Incertitudes sur le plan de vaccination canadien
Mélanie Marquis - La Presse
(Ottawa) Entre l’incertitude liée aux prochaines livraisons du vaccin Moderna, l’attente d’approbation du vaccin AstraZeneca et la décision de piger dans un bassin de vaccins réservés aux pays les plus pauvres, le plan de vaccination du gouvernement Trudeau en prend pour son rhume.
En conférence de presse, jeudi, le major général Dany Fortin, grand responsable de l’opération de vaccination au pays, a dû admettre que le gouvernement ignorait combien de doses du vaccin Moderna arriveraient dans la semaine du 22 février.
Déjà, cette semaine, on a reçu moins de doses de Moderna que prévu, soit 180 000 au lieu de 230 400 — un ralentissement qui s’ajoute à celui des livraisons de l’autre vaccin approuvé par Santé Canada, celui de Pfizer-BioNTech.
Preuve de l’incertitude qui règne, le gouvernement a retiré d’un tableau de livraisons de Moderna la colonne du 22 février.
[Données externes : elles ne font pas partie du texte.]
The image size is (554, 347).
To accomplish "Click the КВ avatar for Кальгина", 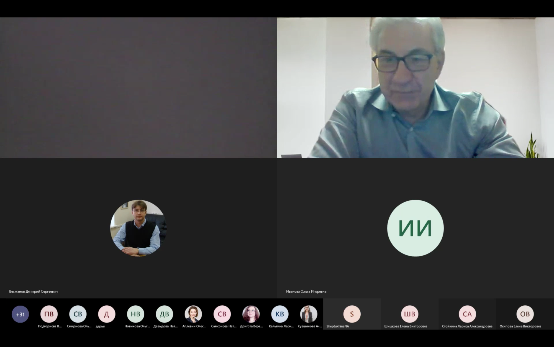I will pyautogui.click(x=280, y=314).
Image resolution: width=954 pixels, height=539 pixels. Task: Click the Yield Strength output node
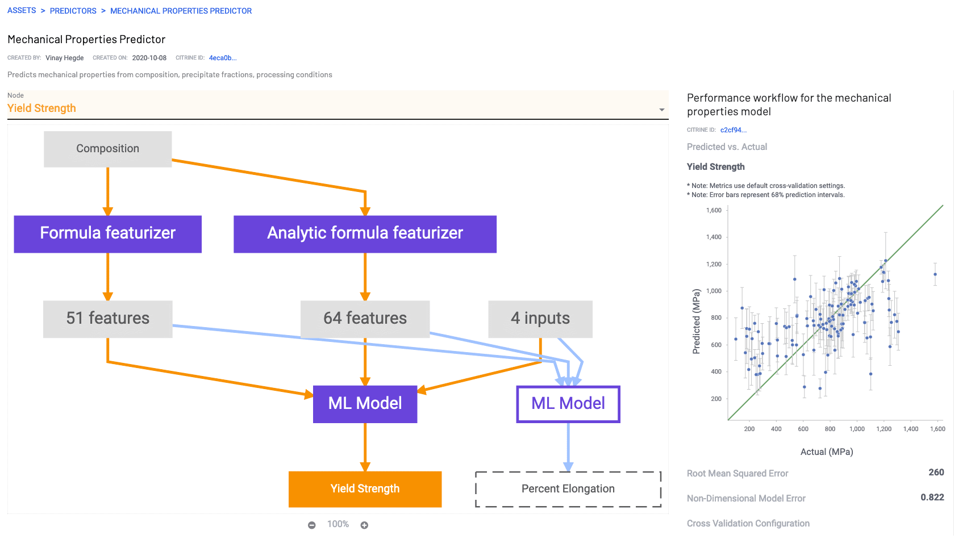coord(365,488)
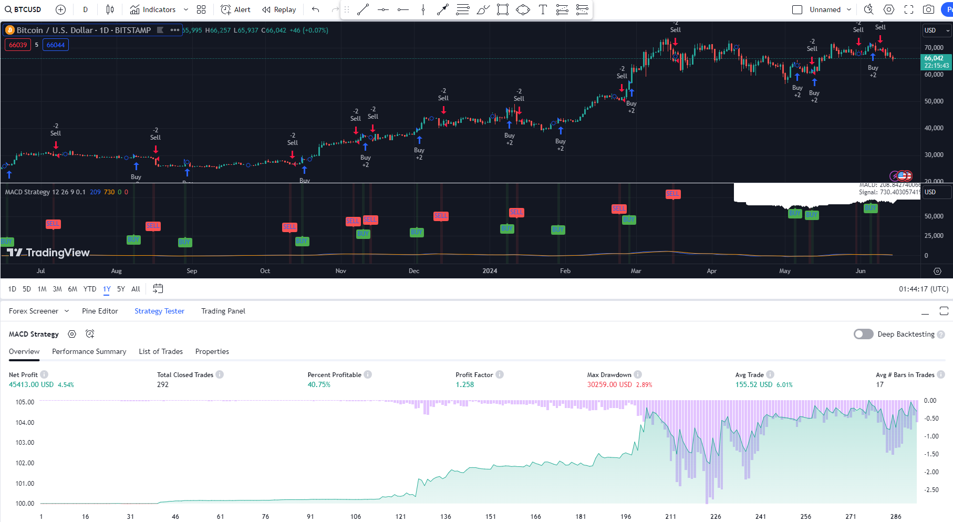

Et pendant la période des questions en Chambre, mercredi, Justin Trudeau a évité de répondre à la question directe répétée maintes et maintes fois par les conservateurs sur les cargaisons attendues.
À ce ralentissement redouté s’ajoute le fait que Santé Canada, qui parlait vendredi dernier d’une approbation « dans les prochains jours » du vaccin d’AstraZeneca, n’avait rien de nouveau à annoncer à ce chapitre. Les pays de l’Union européenne ont donné le feu vert au vaccin la semaine passée.
COVAX, une autre épine au pied
Et il y a un nouveau développement qui attire des critiques aux libéraux : on a appris mercredi qu’Ottawa recevrait deux millions de doses des vaccins de la réserve de COVAX, initiative onusienne visant à donner un accès mondial et équitable au vaccin contre la COVID-19.
Le Canada est le seul pays du G7 qui puise dans COVAX, ce qui a choqué les partis d’opposition.
« J’ai mal à mon pays », a exprimé pendant la période de questions en Chambre le député conservateur Gérard Deltell, évoquant une situation
« déshonorante » et « humiliante ».
« C’est extrêmement gênant », a regretté à son tour le député Alain Therrien, du Bloc québécois . Sa collègue Julie Vignola s’est quant à elle dite subjuguée que « le Canada, ce gentleman » agisse de cette façon.
Le chef néo-démocrate Jagmeet Singh a joint sa voix au concert de critiques, se demandant « comment le gouvernement a pu laisser les choses se détériorer à ce point ».
En réponse à leurs reproches, la vice-première ministre Chrystia Freeland a martelé que le gouvernement ne
« s’excuserait pas » d’avoir mis la main sur des centaines de millions de doses de différents vaccins contre la COVID-19 en vertu d’ententes conclues avec sept fournisseurs.
« Le COVAX a toujours fait partie de la stratégie d’approvisionnement du Canada », a-t-elle argué.
Sa collègue au Développement international, la ministre Karina Gould, a pour sa part plaidé que c’était
« la fondation même » de ce mécanisme dont se prévaut le Canada. Le gouvernement a versé 440 millions de dollars à l’initiative COVAX.
L’organisation humanitaire Oxfam-Canada a aussi adressé des reproches au gouvernement, jeudi.
« Le Canada ne devrait pas prendre le vaccin COVAX des pays pauvres pour atténuer les pressions politiques au pays. Recevoir un ou deux millions de doses ne résoudra pas les problèmes de vaccination du Canada et causera des dommages ailleurs dans le monde aux personnes les plus pauvres et les plus marginalisées », a déclaré l’organisme par voie de communiqué.
Au gouvernement, on continue de marteler qu’en dépit des fluctuations sur le plan de l’approvisionnement, l’objectif demeure de faire vacciner tous les Canadiens d’ici septembre prochain. Un échéancier qui serait cependant irréaliste, selon une analyse publiée dans le magazine The Economist.